「野田版 桜の森の満開の下」 勘九郎、続けるためいい作品に

「納涼歌舞伎の中心だった父(中村勘三郎)や(坂東)三津五郎さんが不在なのが不思議な感じ」と話す中村勘九郎(寺河内美奈撮影)
「納涼歌舞伎の中心だった父(中村勘三郎)や(坂東)三津五郎さんが不在なのが不思議な感じ」と話す中村勘九郎(寺河内美奈撮影)
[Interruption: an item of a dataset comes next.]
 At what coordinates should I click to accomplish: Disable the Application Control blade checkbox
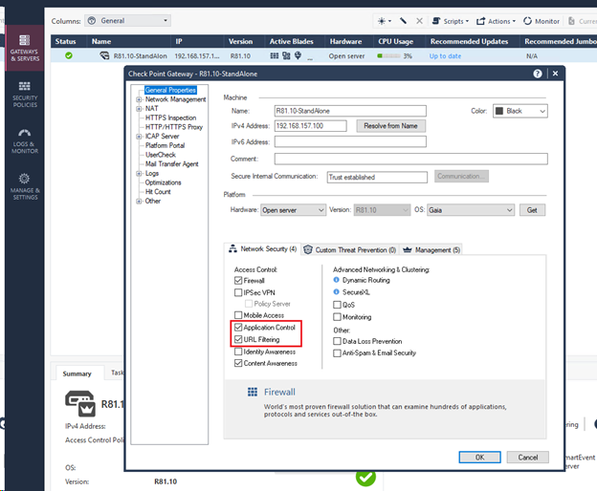238,328
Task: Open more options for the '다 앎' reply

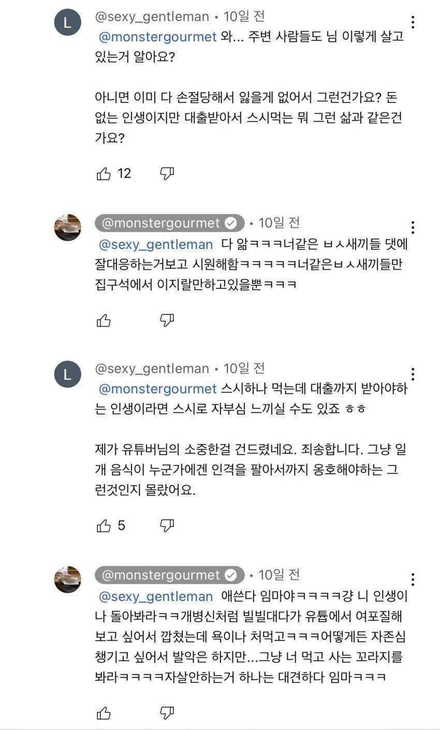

 夏の歌舞伎座(東京都中央区)恒例の3部制「八月納涼歌舞伎」。実験的演目や若手の活躍が見られる人気興行だが、今年の目玉は第3部、中村勘九郎(35)主演の「野田版 桜の森の満開の下」(野田秀樹作・演出)だ。勘九郎は「父(亡き中村勘三郎)と野田さんの出会いでいろいろな歌舞伎が生まれた。続けるためにもいい作品にしなければ」と意気込む。

 勘三郎さんと野田のコンビは過去、「野田版 研辰の討たれ」など歌舞伎を3作、世に送り出した。第4弾となる今作は、野田の「劇団夢の遊眠社」時代の人気作を歌舞伎化する。

 勘九郎は十代の頃、野田のワークショップに参加し今作を知った。「野田さんが三十代のときの作品ですが、天才です。今回、せりふを七五調にはしていますが、そのままで歌舞伎になる」

 野田が、坂口安吾の同名短編小説「桜の森の満開の下」と「夜長姫と耳男(みみお)」を基に平成元年、初演した作品。天智天皇治世の頃、大きな耳を持つ耳男(勘九郎)ら3人の名人が集められ、夜長姫(中村七之助)と早寝姫(中村梅枝(ばいし))を守る仏像彫刻で競う。仏像完成時、各人の思惑が交錯する-。